(Instructions for the task): From the line with "Task: Click white knob of pricing plan toggle" to the line with "Action: (194, 38)", write the lines out again, swapping "screenshot" for "image" and changing nothing else. Leave the pictures out.

** start of Data rows **

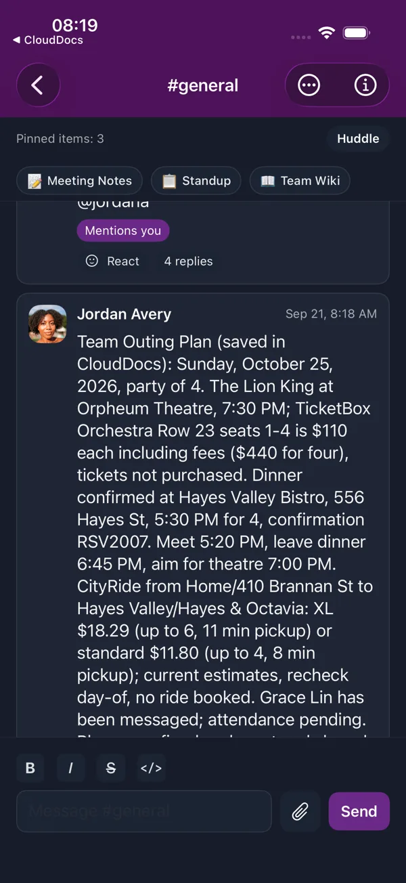
Task: Open the Meeting Notes pinned item
Action: pos(79,181)
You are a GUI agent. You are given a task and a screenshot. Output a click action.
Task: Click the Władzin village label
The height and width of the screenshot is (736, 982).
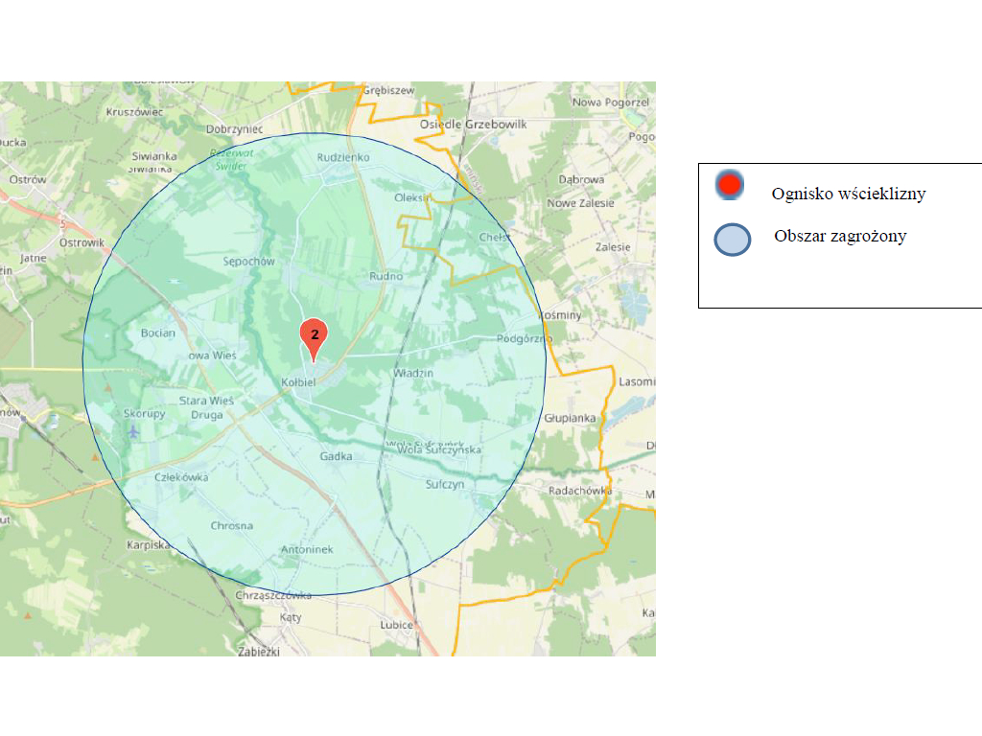413,373
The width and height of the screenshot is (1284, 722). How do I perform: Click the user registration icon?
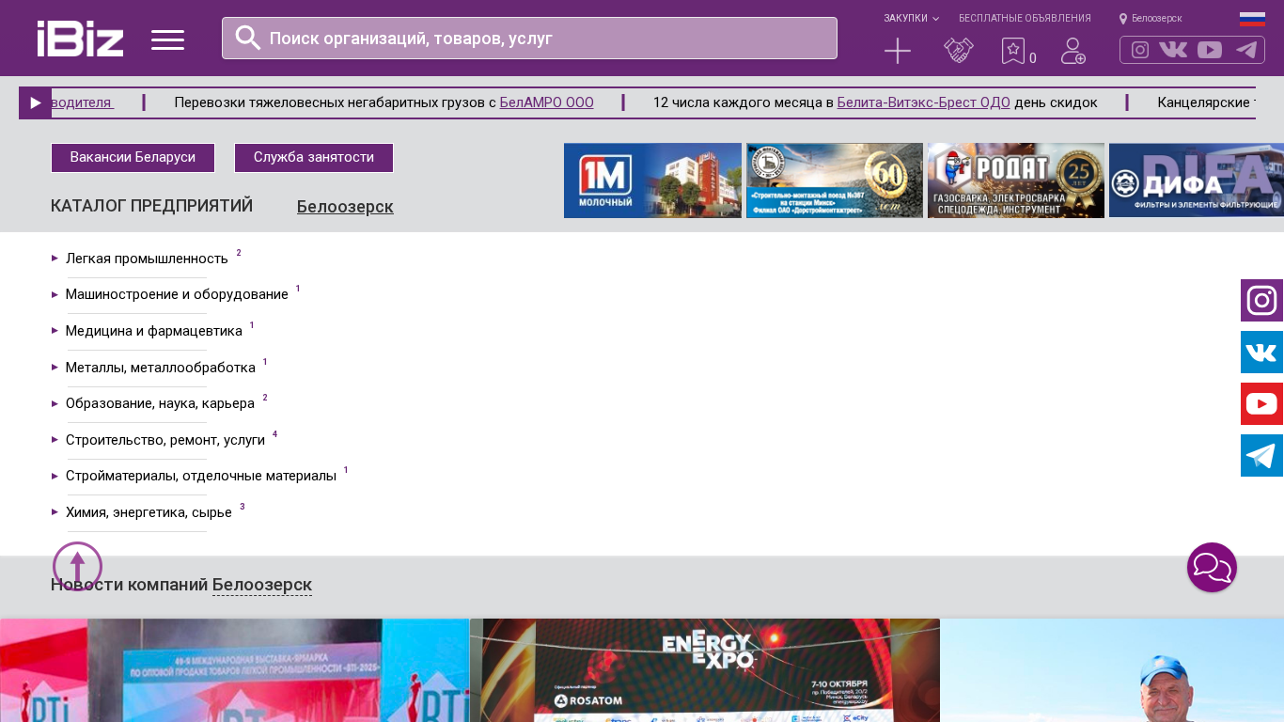coord(1073,51)
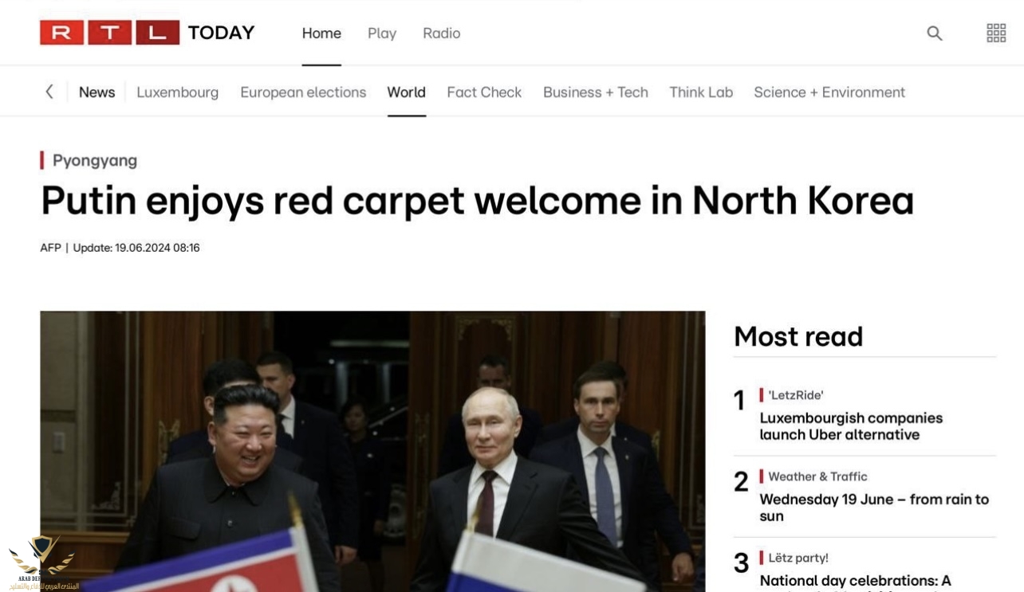This screenshot has width=1024, height=592.
Task: Open the Putin and Kim article photo
Action: (372, 451)
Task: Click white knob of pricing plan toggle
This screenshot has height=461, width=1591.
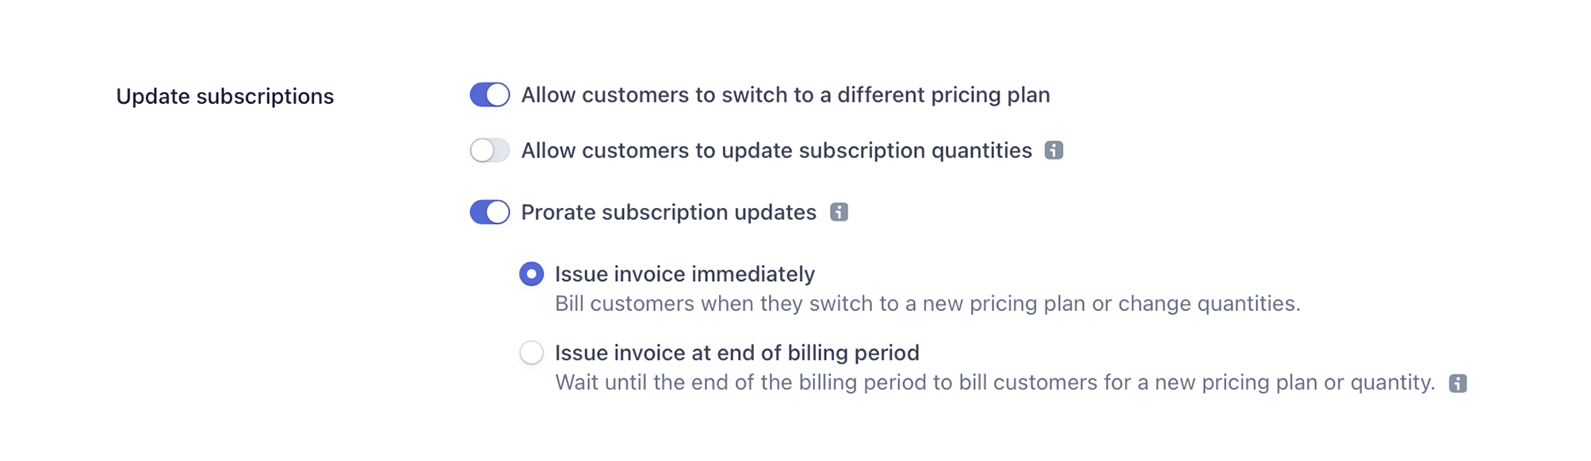Action: 498,94
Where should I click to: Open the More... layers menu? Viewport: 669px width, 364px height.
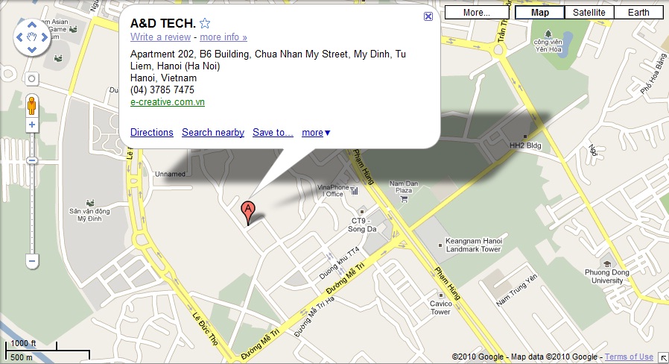tap(477, 13)
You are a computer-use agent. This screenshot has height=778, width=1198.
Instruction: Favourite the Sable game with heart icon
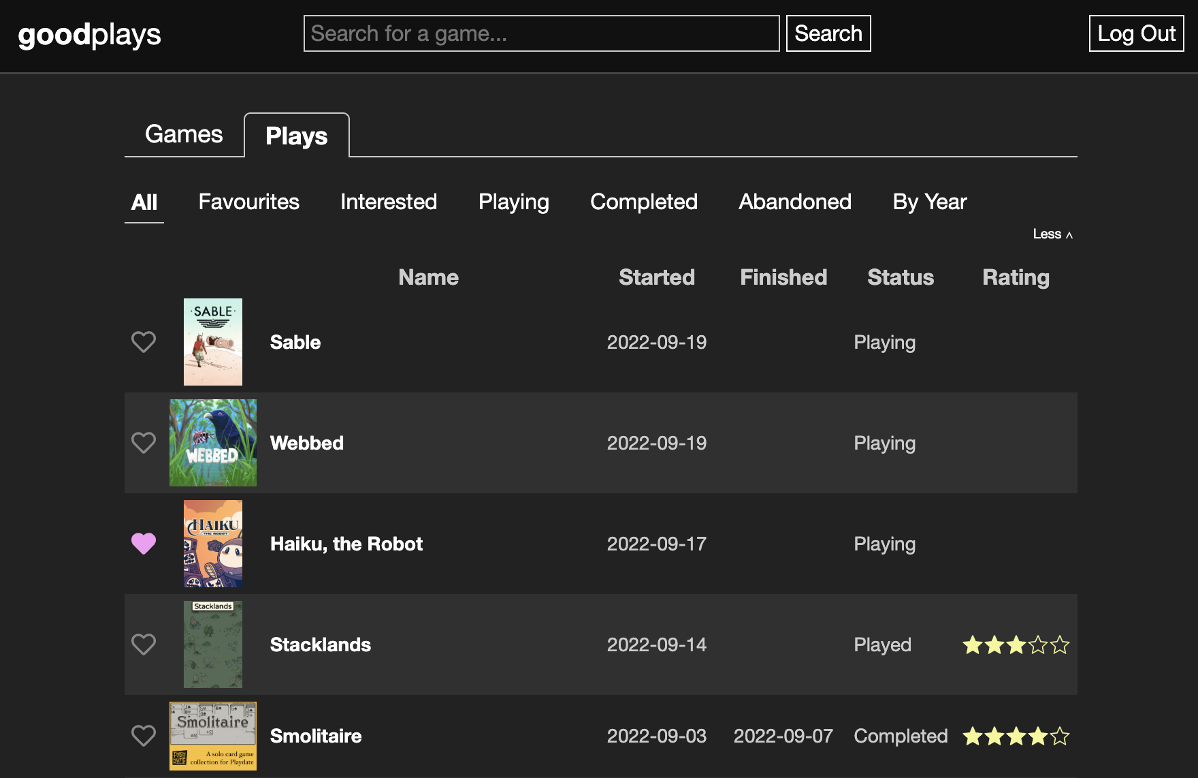click(144, 342)
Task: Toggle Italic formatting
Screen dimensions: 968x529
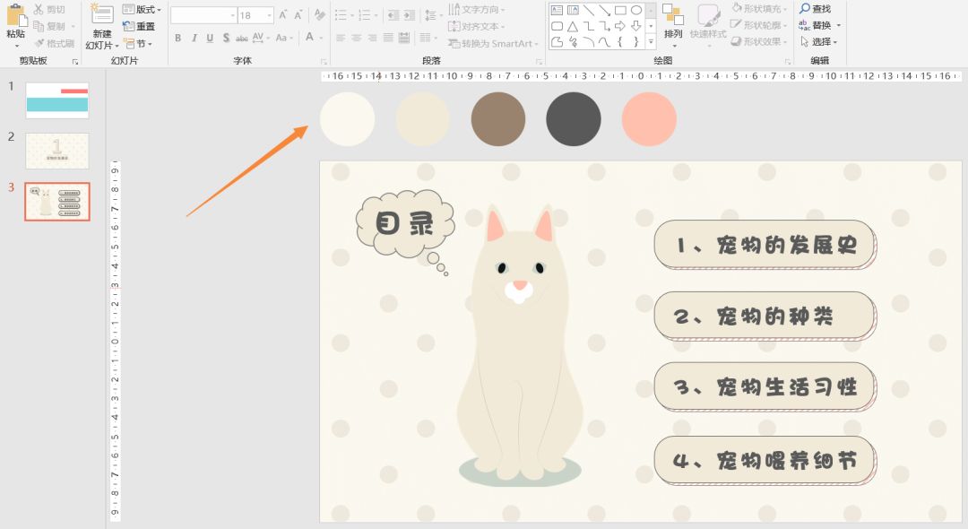Action: (194, 38)
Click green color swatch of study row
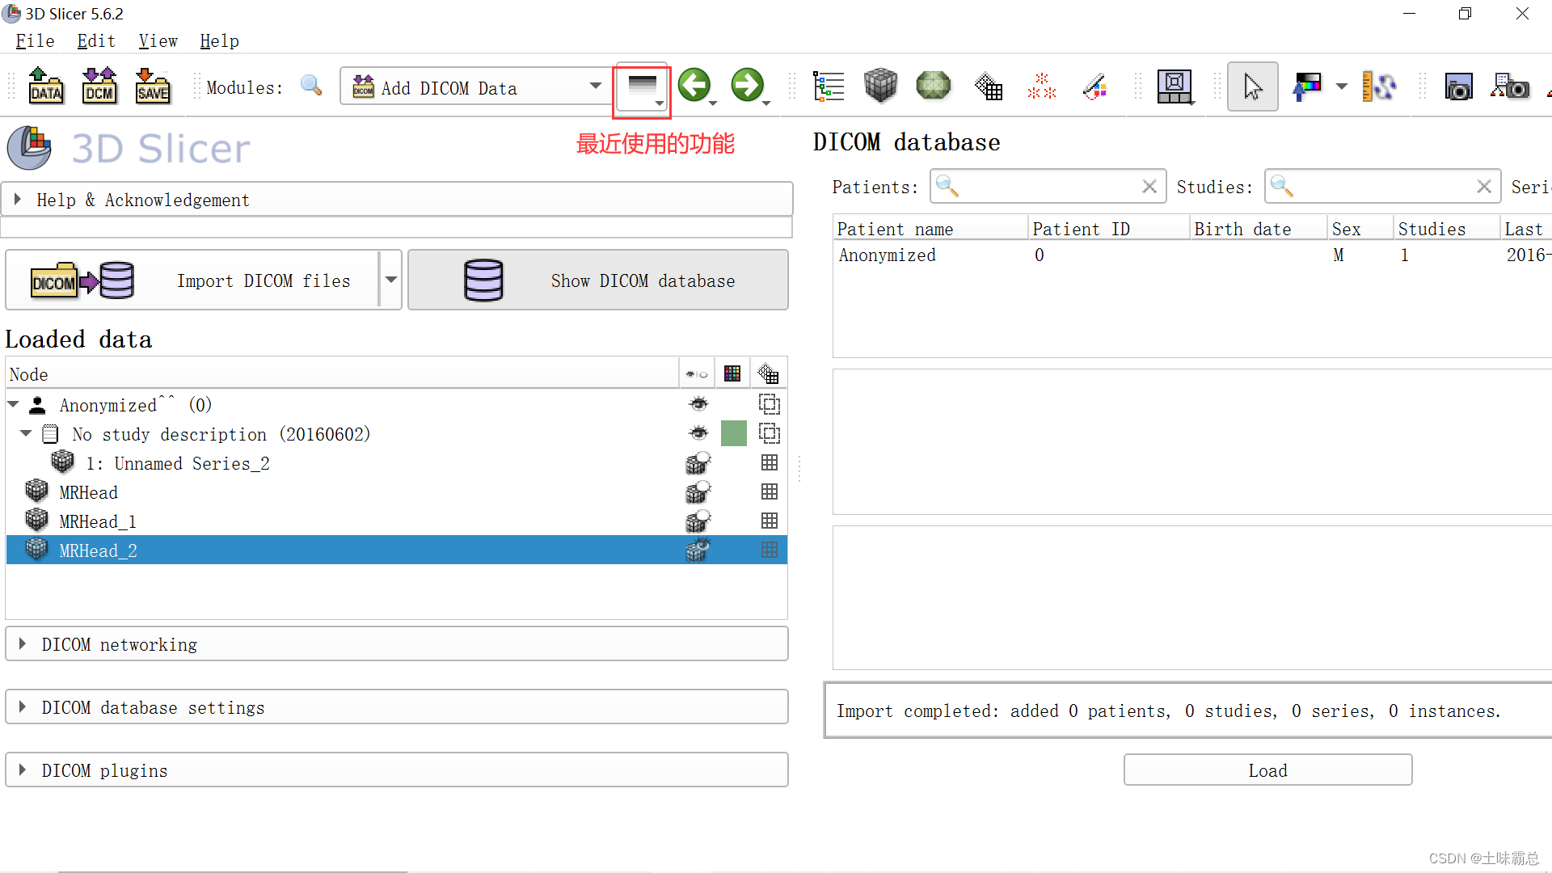Screen dimensions: 1552x873 point(733,434)

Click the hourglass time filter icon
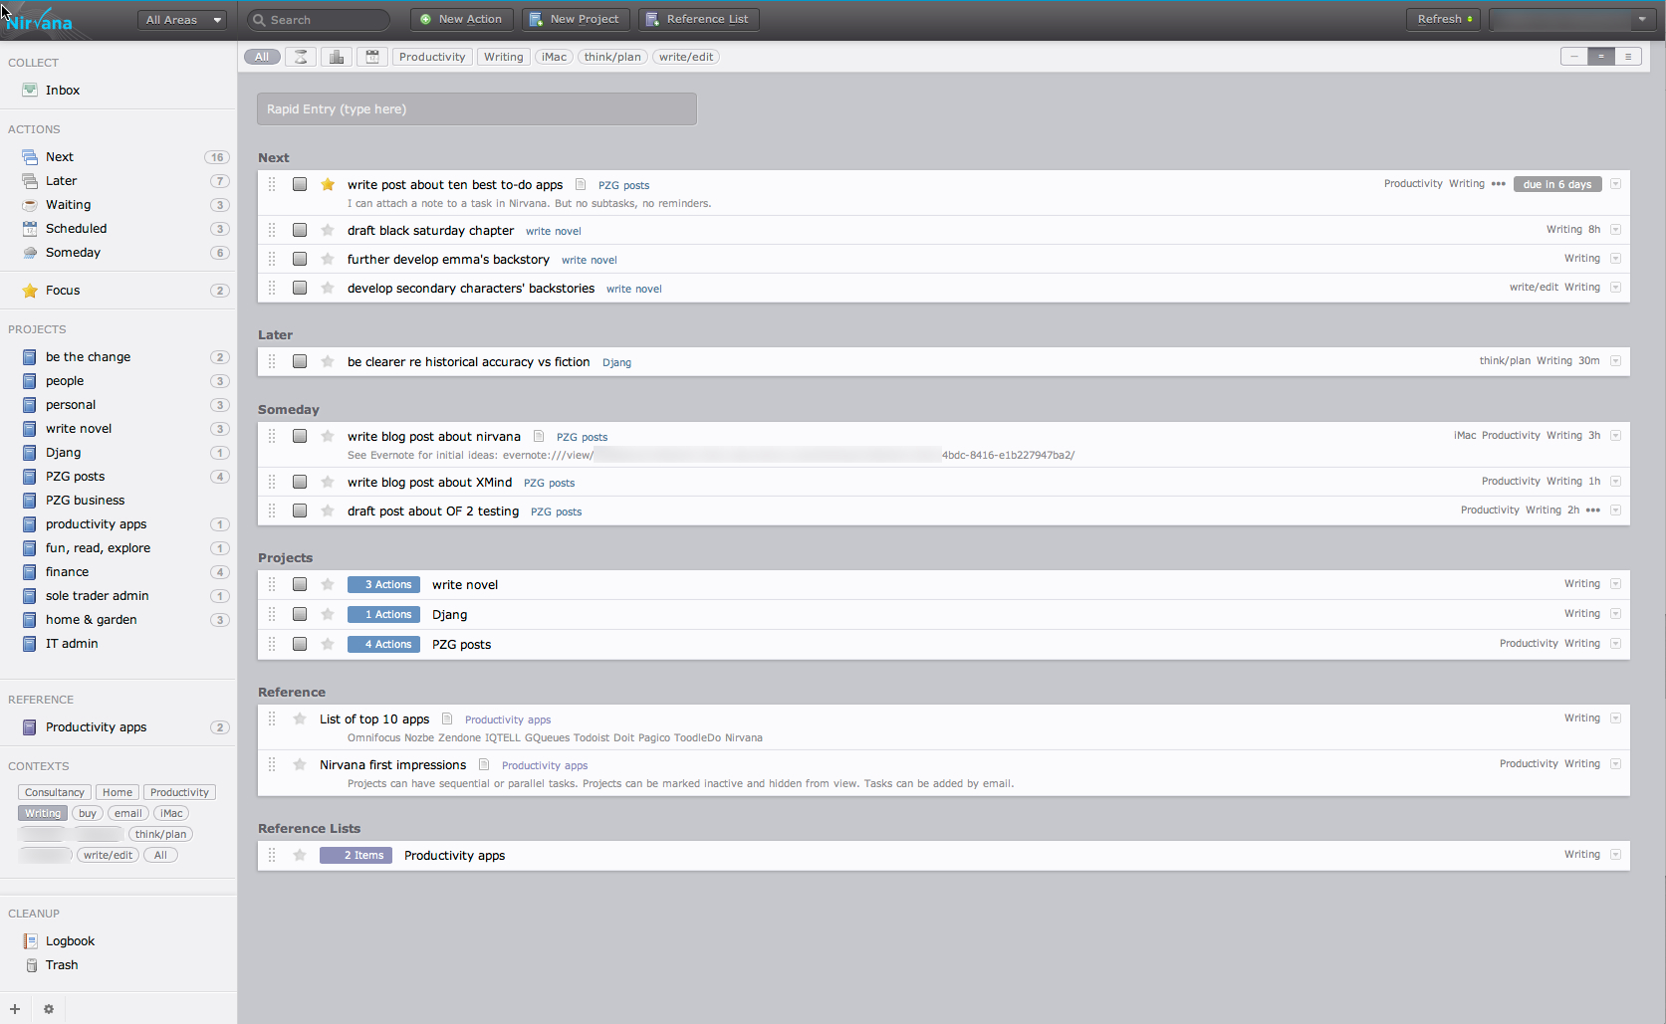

** end of Data rows **

(Answer to this exercise):
Task: Click white knob of pricing plan toggle
This image has height=461, width=1591.
Action: 498,94
Where should I click to: Open the More... layers menu? Viewport: 669px width, 364px height.
tap(477, 13)
You are a computer-use agent. This image has height=778, width=1198.
Instruction: Favourite the Sable game with heart icon
click(144, 342)
Task: Toggle Italic formatting
Screen dimensions: 968x529
Action: (194, 38)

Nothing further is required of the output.